At best, arrangements comprising tighter support of the bearing
arrangement L are also possible in the regions, in which higher
stresses occur, for example caused by the weight of the elements of
the stranding element. Versions including at least two retaining
arrangements H only below the horizontal plane through the
rotational axis would thus also be possible, against which lower
retaining arrangements H, the components supported thereby are
acted upon via the weight force.
[0061] A different version for the retaining arrangements H is
illustrated in FIG. 7. According to this alternative, the central
region, that is, the disk 16 of the retaining arrangement H may
thus be fixed in a stationary and rotatably fixed manner in a
retaining ring 9 located radially outside of the circle of rotation
via a plurality of retaining elements 7, which are preferably
arranged so as to be distributed evenly along the circumference of
the disk or the retaining ring 9, respectively.
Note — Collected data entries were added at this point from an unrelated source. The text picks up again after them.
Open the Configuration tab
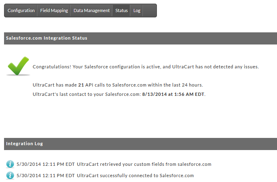Image resolution: width=277 pixels, height=182 pixels. tap(21, 11)
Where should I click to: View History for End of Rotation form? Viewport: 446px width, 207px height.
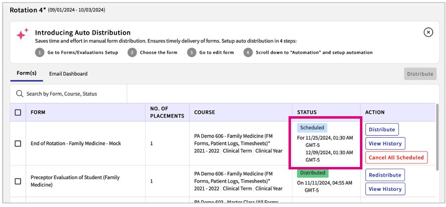pos(385,144)
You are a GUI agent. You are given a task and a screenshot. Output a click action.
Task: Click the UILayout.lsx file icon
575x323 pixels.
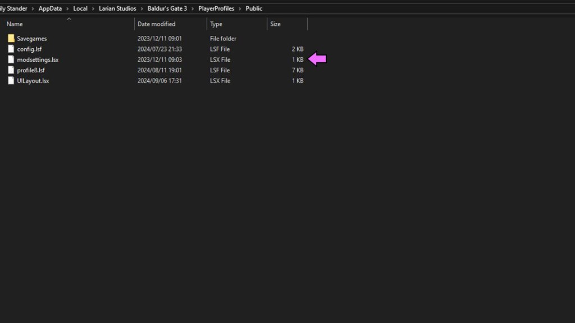(11, 80)
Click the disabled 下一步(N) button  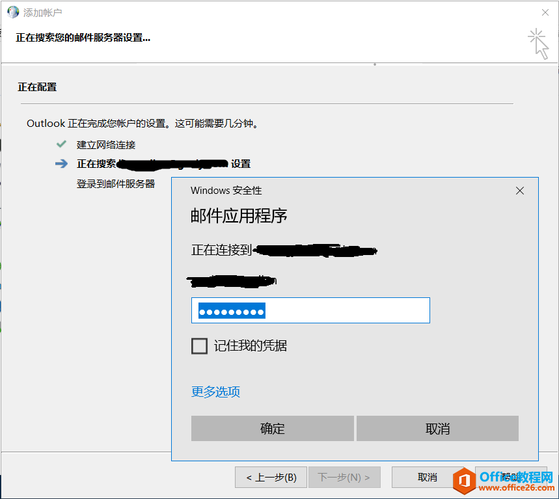pos(344,477)
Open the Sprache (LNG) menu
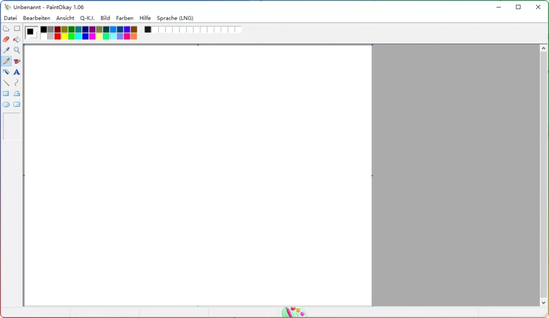549x318 pixels. tap(175, 18)
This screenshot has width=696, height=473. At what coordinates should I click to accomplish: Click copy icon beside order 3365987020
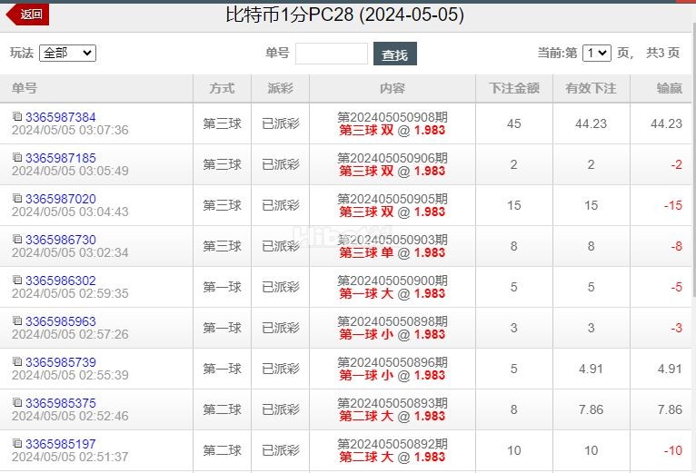(x=17, y=198)
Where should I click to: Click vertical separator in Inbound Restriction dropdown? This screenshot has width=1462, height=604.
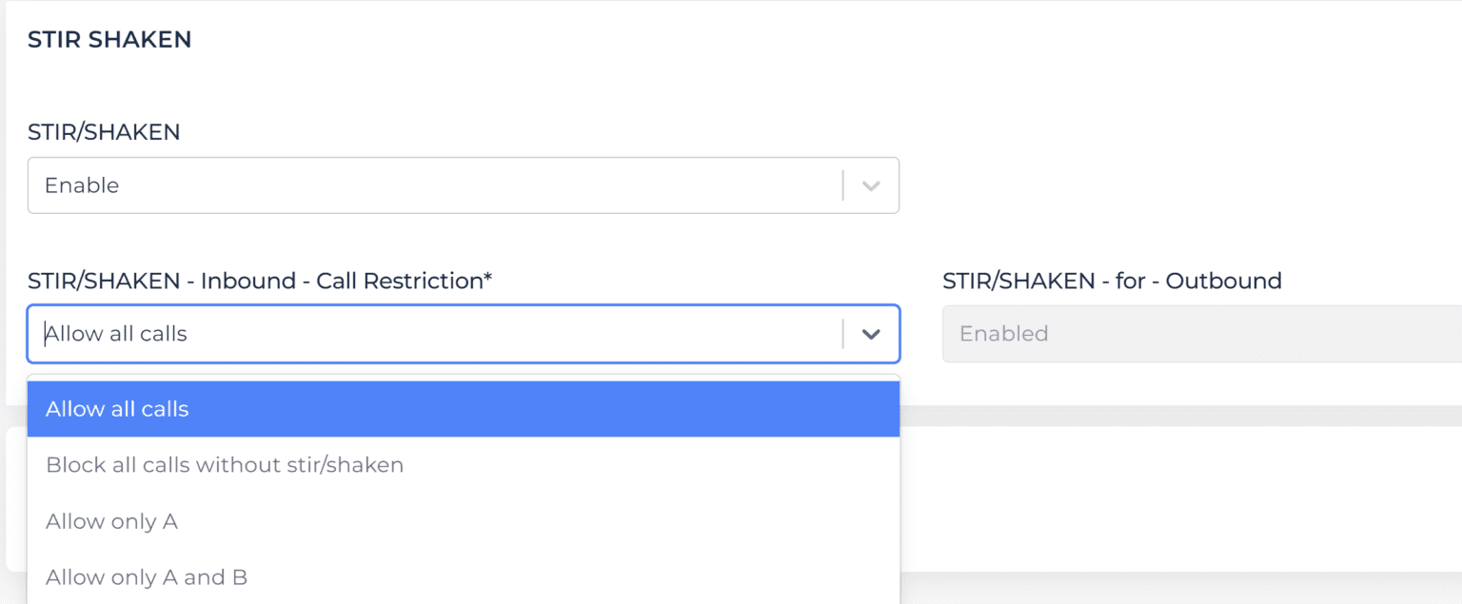click(x=842, y=334)

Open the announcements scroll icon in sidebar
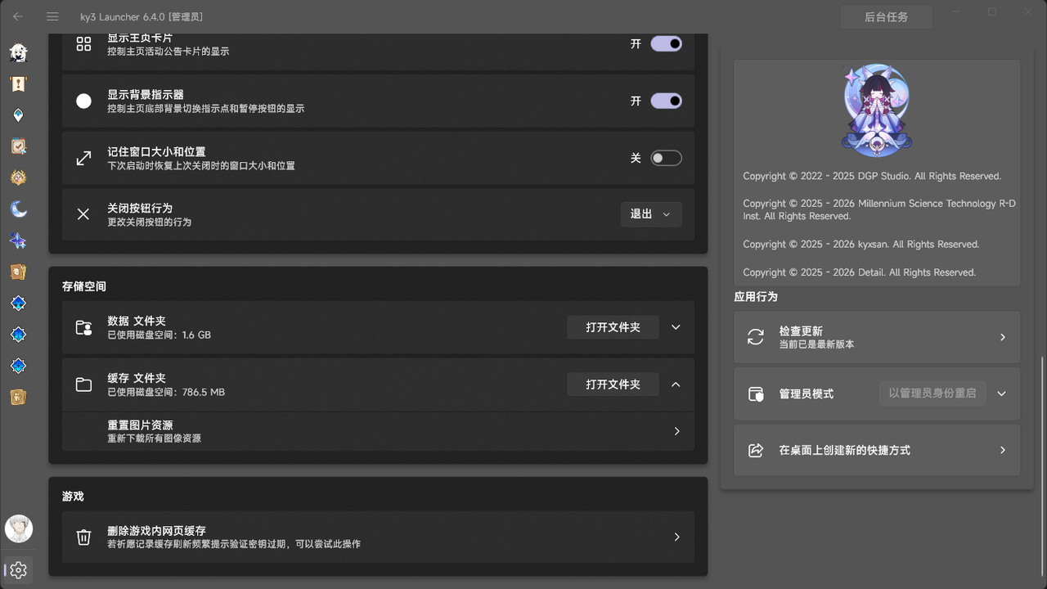click(18, 83)
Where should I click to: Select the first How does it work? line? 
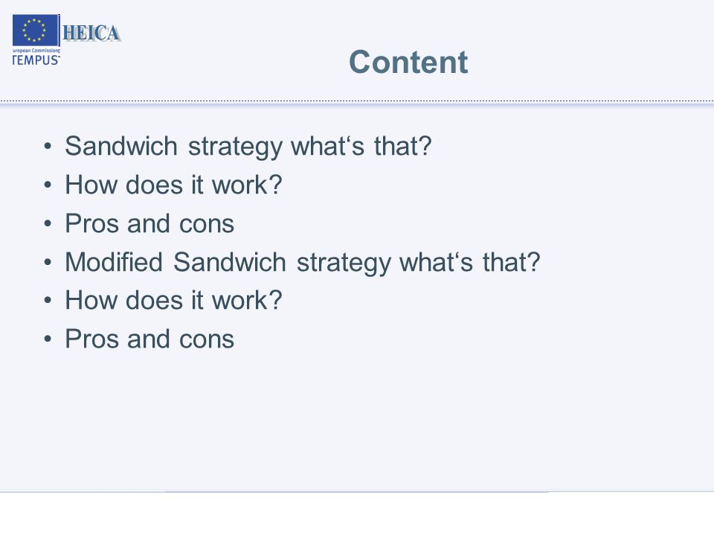click(173, 185)

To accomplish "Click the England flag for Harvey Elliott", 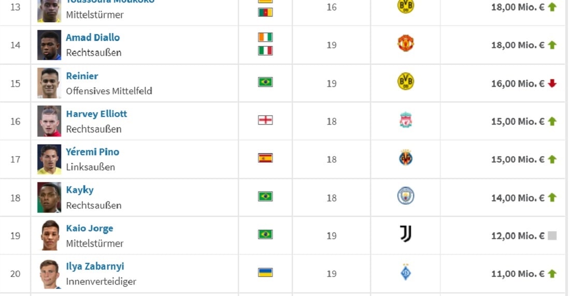I will [265, 120].
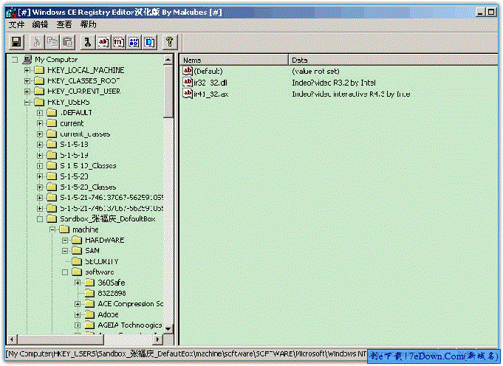Open the 文件 (File) menu

pyautogui.click(x=16, y=24)
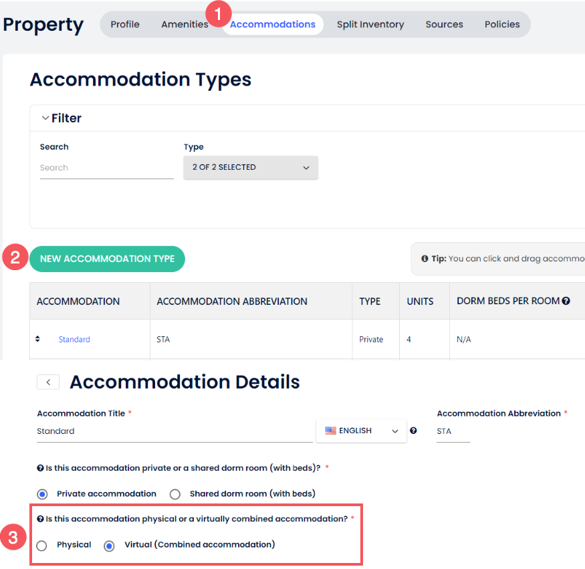Select the Private accommodation radio option
This screenshot has height=569, width=585.
click(43, 494)
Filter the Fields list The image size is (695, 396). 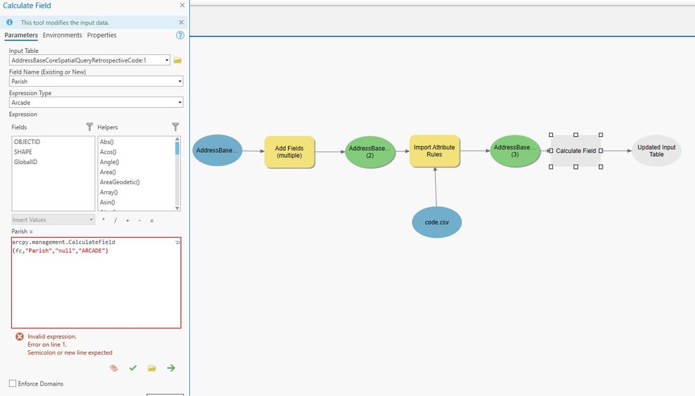90,127
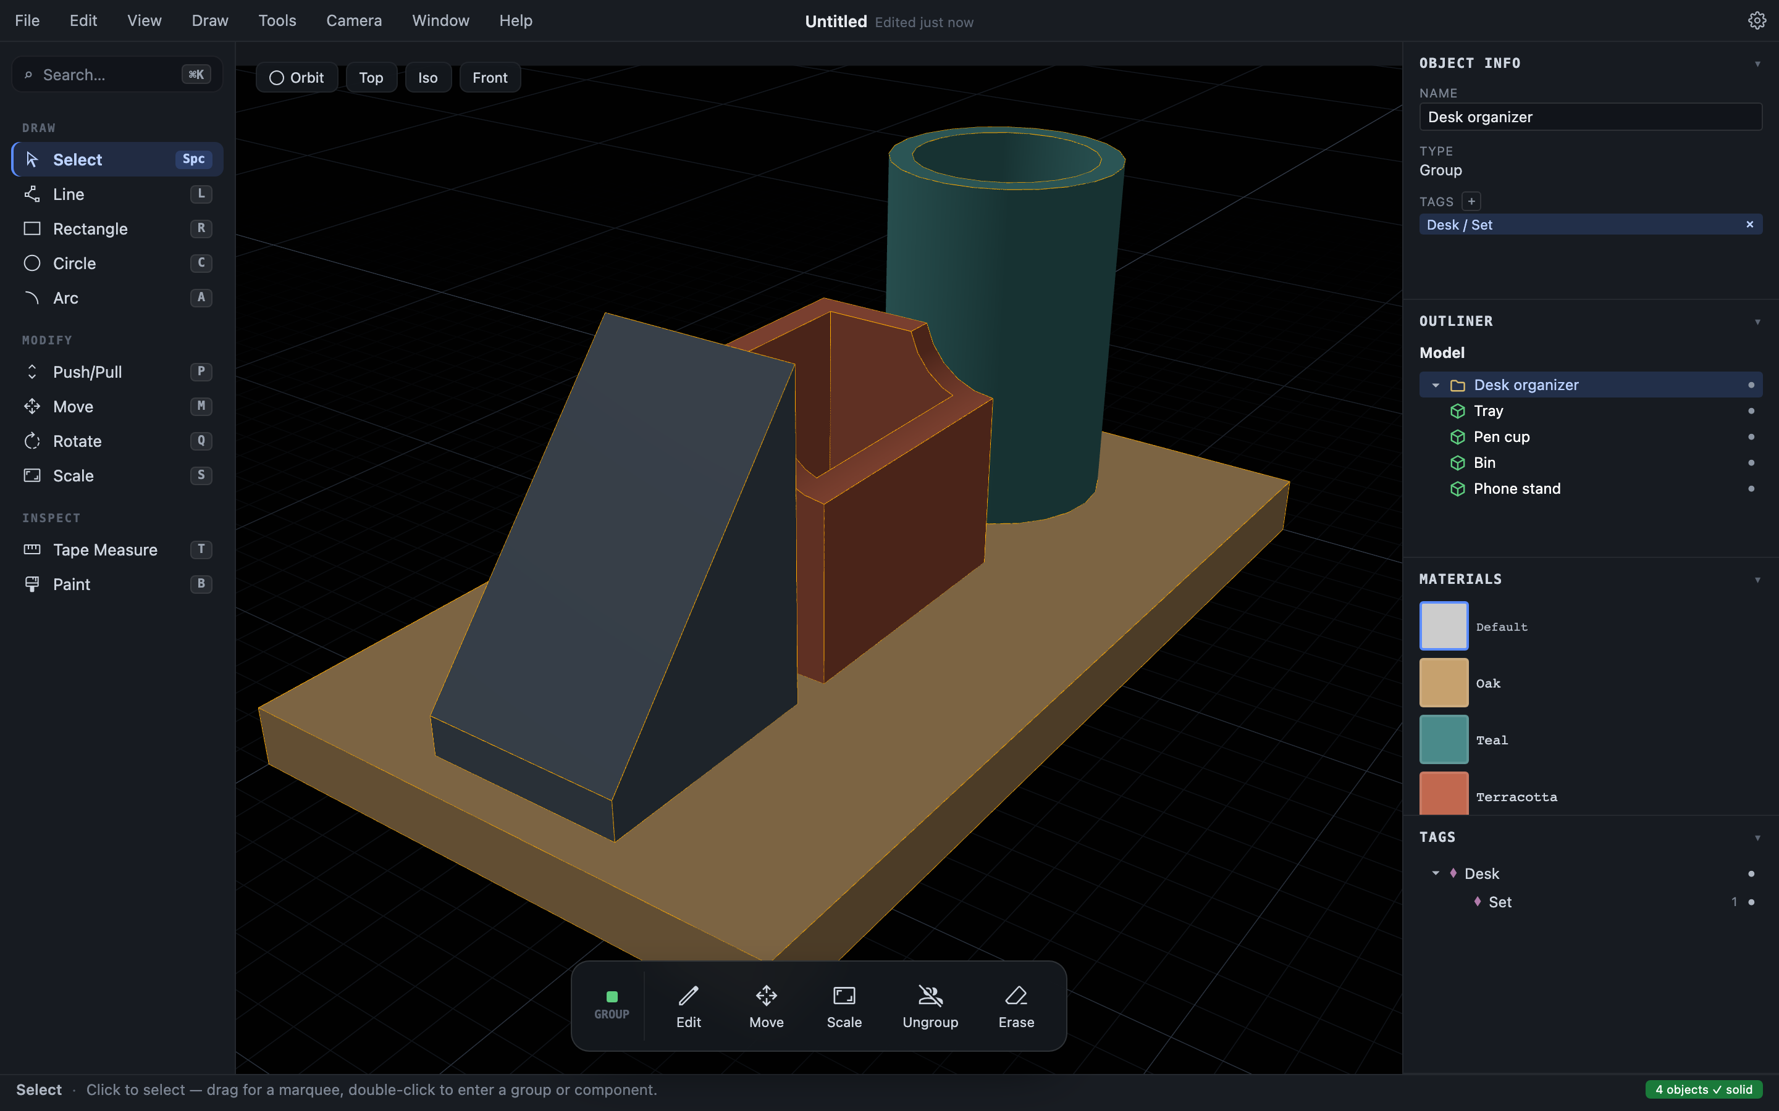Switch to the Iso view

coord(428,78)
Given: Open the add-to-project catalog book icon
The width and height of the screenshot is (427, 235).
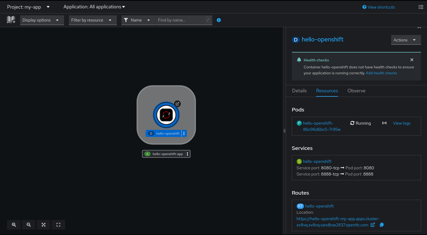Looking at the screenshot, I should (x=11, y=20).
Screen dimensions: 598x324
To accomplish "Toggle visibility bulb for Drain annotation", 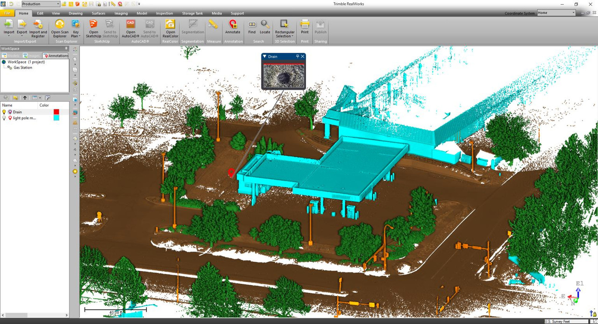I will coord(4,112).
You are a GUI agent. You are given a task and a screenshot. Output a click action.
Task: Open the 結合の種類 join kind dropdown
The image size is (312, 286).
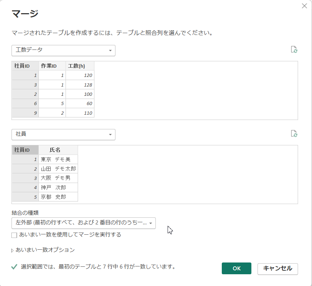coord(83,223)
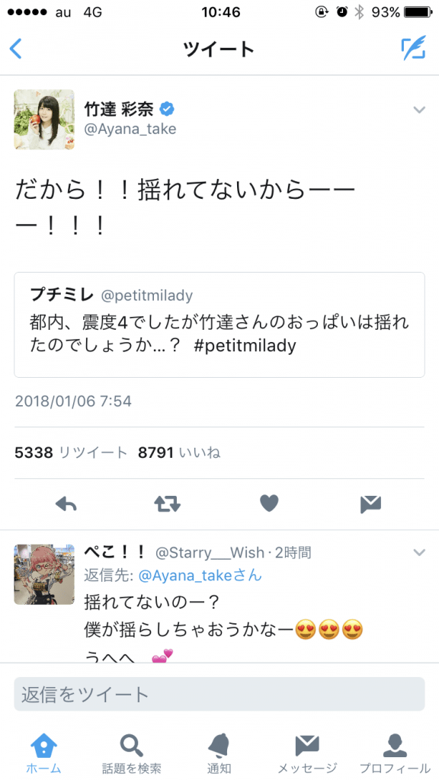Open the quoted プチミレ tweet
439x780 pixels.
coord(220,324)
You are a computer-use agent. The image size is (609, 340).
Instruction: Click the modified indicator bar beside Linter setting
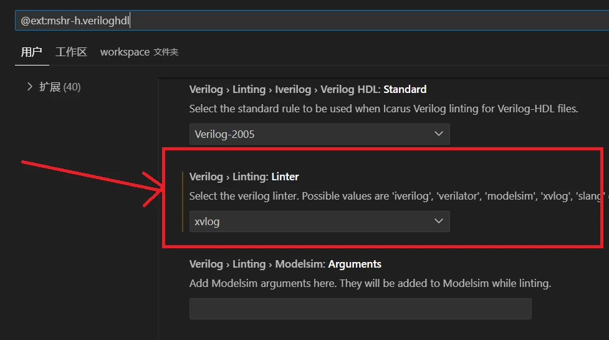point(183,202)
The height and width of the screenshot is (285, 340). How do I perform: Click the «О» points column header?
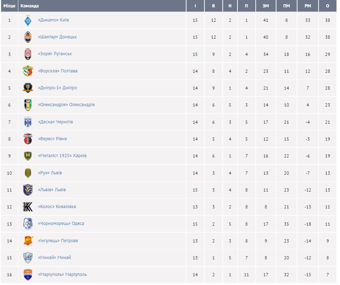pos(327,6)
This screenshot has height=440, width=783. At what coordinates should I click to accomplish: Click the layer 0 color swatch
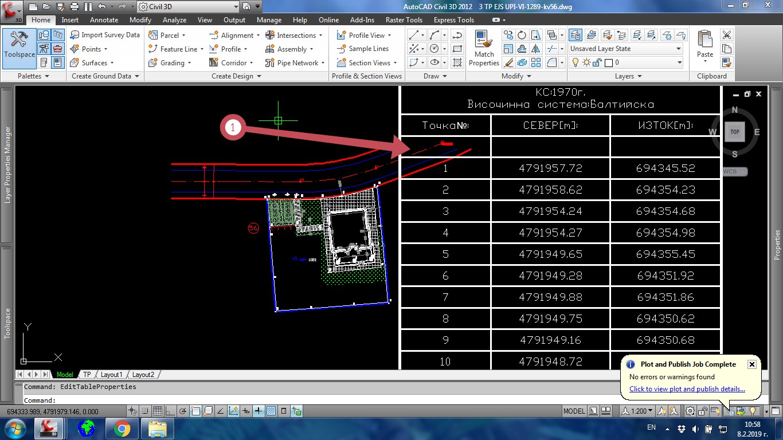609,62
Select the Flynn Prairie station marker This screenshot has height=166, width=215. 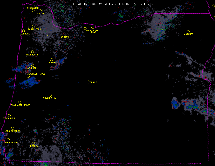point(8,140)
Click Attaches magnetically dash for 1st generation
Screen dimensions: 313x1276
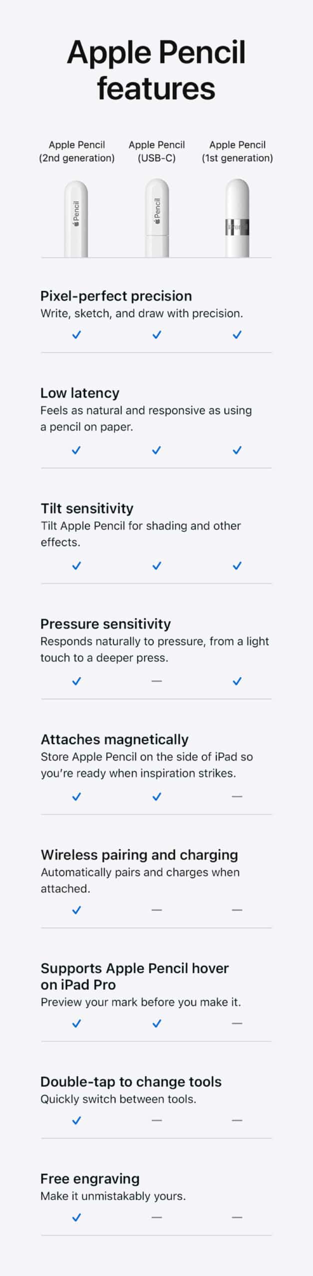pyautogui.click(x=237, y=797)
To securely fix the
central element 16, provision is also made here for at least two
retaining elements 7 to always connect the central disk 16 to the
retaining ring 9.
[0062] Every guide 6 for the material, which comes from the storage
container 2 and which is transported to the stranding region 3, is
provided radially in the outermost circumferential edge region of
the stranding disk 5, wherein a plurality of guides 6 are
preferably distributed evenly about the circumference of the
stranding disk 5.
[0063] Each of the retaining elements 7 is now embodied as a pin 7,
that may be moved substantially radially and in its longitudinal
extension and which engages with corresponding holes 8 in the outer
circumferential edge 16a of the central disk 16 in the retained
position. The retaining element 7 may thereby preferably be
pretensioned towards the retained position, but may also be
connected to an active drive for the radial movement thereof
between the retained position and a position at a distance to the
circumferential edge 16a of the central disk 16.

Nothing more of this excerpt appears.